In summary, the LAMP algorithm introduced in this study adaptively evaluates important functions and protects key feature layers through a dynamic threshold mechanism. It significantly reduces the sophistication and data of the algorithm, innovatively addressing the model lightweighting challenge in industrial detection scenarios. Testing on the NEU-DET dataset demonstrates that its performance meets the dual requirements of efficient and precise defect detection for hot-rolled production lines.
5. Conclusions
This study proposed applying the CTL-YOLO detection algorithm on the NEU-DET and GC10-DET datasets to explore the balance between computational efficiency and detection accuracy in hot-rolled strip steel surface defect detection. This research is a valuable supplement to the existing work, addressing gaps in the current studies and providing the necessary references for the steel industry. First, we explored the relationships among the Neck structure of YOLO11, multi-scale information fusion, and small target recognition. We proposed the CGRCCFPN feature fusion network, which achieved a more efficient fusion of multi-scale information, as well as better preservation of details. Next, we investigated the strategy of information sharing between the classification and regression branches in the Head structure. We introduced the TVADH network, which enabled shared convolutional layer parameter reuse between classification and regression, enhancing defect detection in complex backgrounds. Lastly, we applied the LAMP algorithm to prune redundant parameters of the YOLO model, decreasing the model’s computational and parameter, ensuring efficient operation even in weak computing devices. The experimental results showed that on the NEU-DET and GC10-DET datasets, CTL-YOLO achieved mAP50 values of 77.6% and 73.6%, separately, improving by 3.2 and 5.4 percentage points compared to YOLO11n. The GFLOPs were reduced to 2.0 and 4.1, which was a decrease of 68.3% and 34.9%, respectively. Params were reduced to 0.40 M and 0.94 M, which was a reduction of 84.5% and 63.6%, significantly outperforming the other tested models, especially in balancing computational efficiency and detection accuracy.

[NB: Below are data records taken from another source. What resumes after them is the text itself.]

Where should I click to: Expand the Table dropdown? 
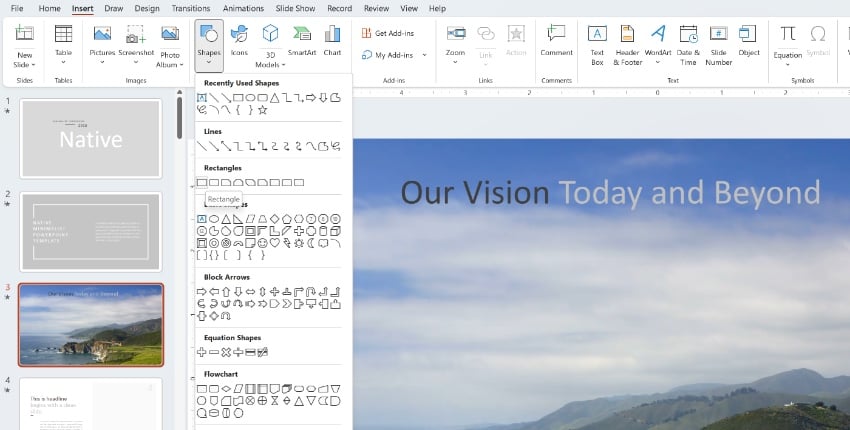(x=63, y=61)
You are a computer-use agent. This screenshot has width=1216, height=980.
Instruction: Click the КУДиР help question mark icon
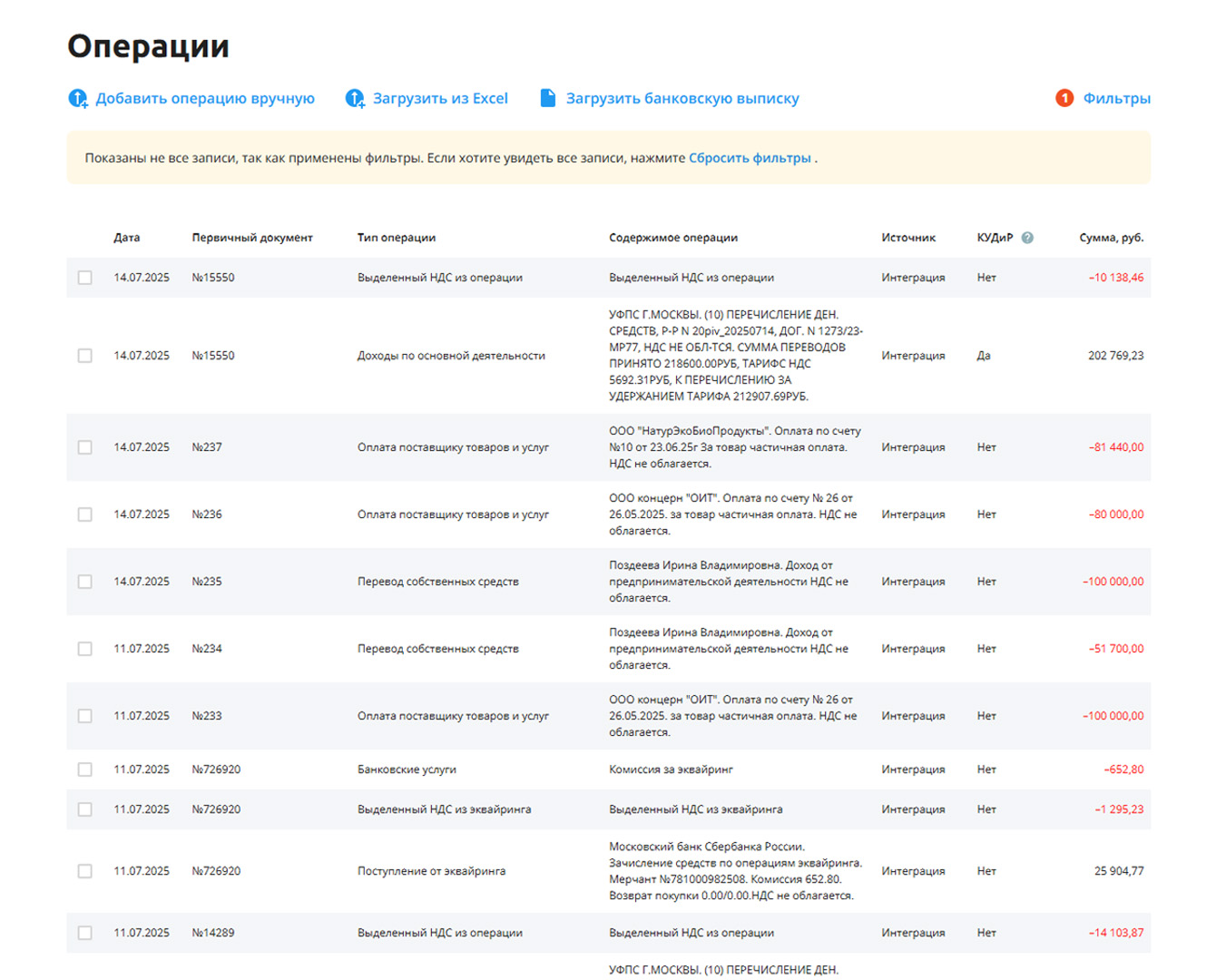click(x=1027, y=238)
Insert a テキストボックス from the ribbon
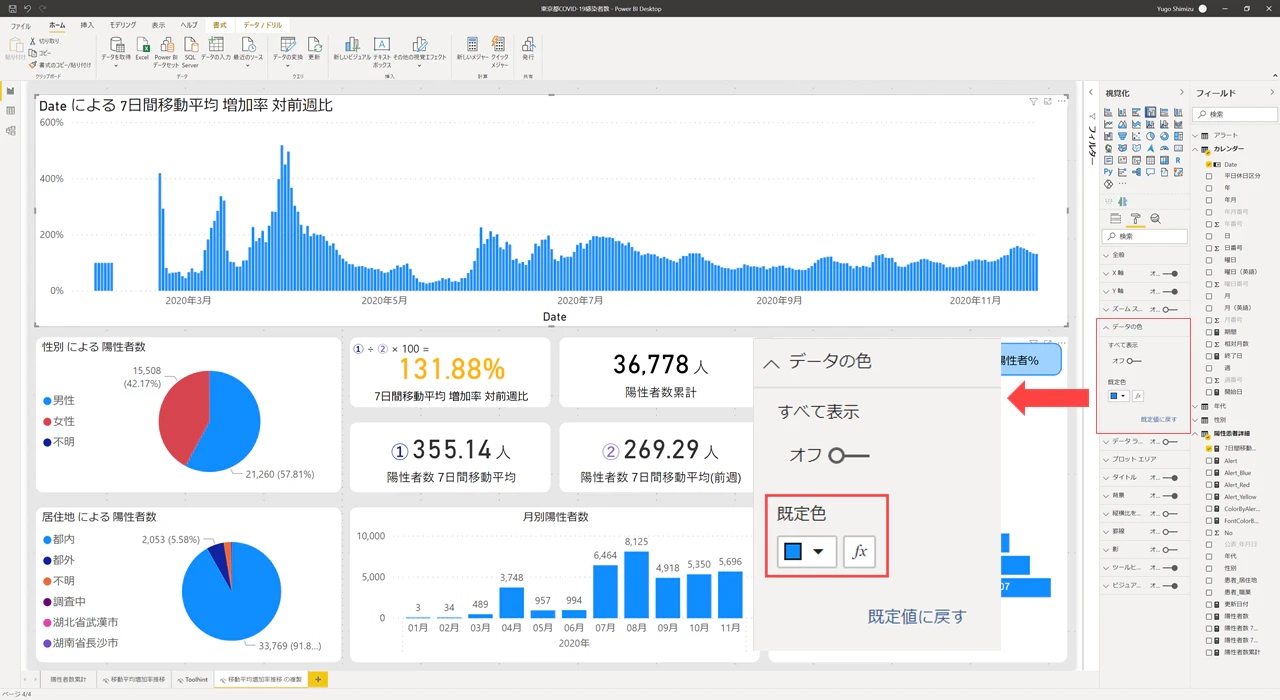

The model size was reduced to 1.2 MB, meeting industrial embedded deployment standards. Of course, this study has some limitations, e.g., the FPS level is below that of the baseline algorithm. However, it still meets the real-time identification needs in industrial applications. In the future, we plan to combine knowledge distillation and quantization techniques to further compress the model size while ensuring its inference ability and generalization capability. Additionally, we will explore the applicability of different pruning methods on various neural network architectures to optimize deep learning models for more practical application scenarios.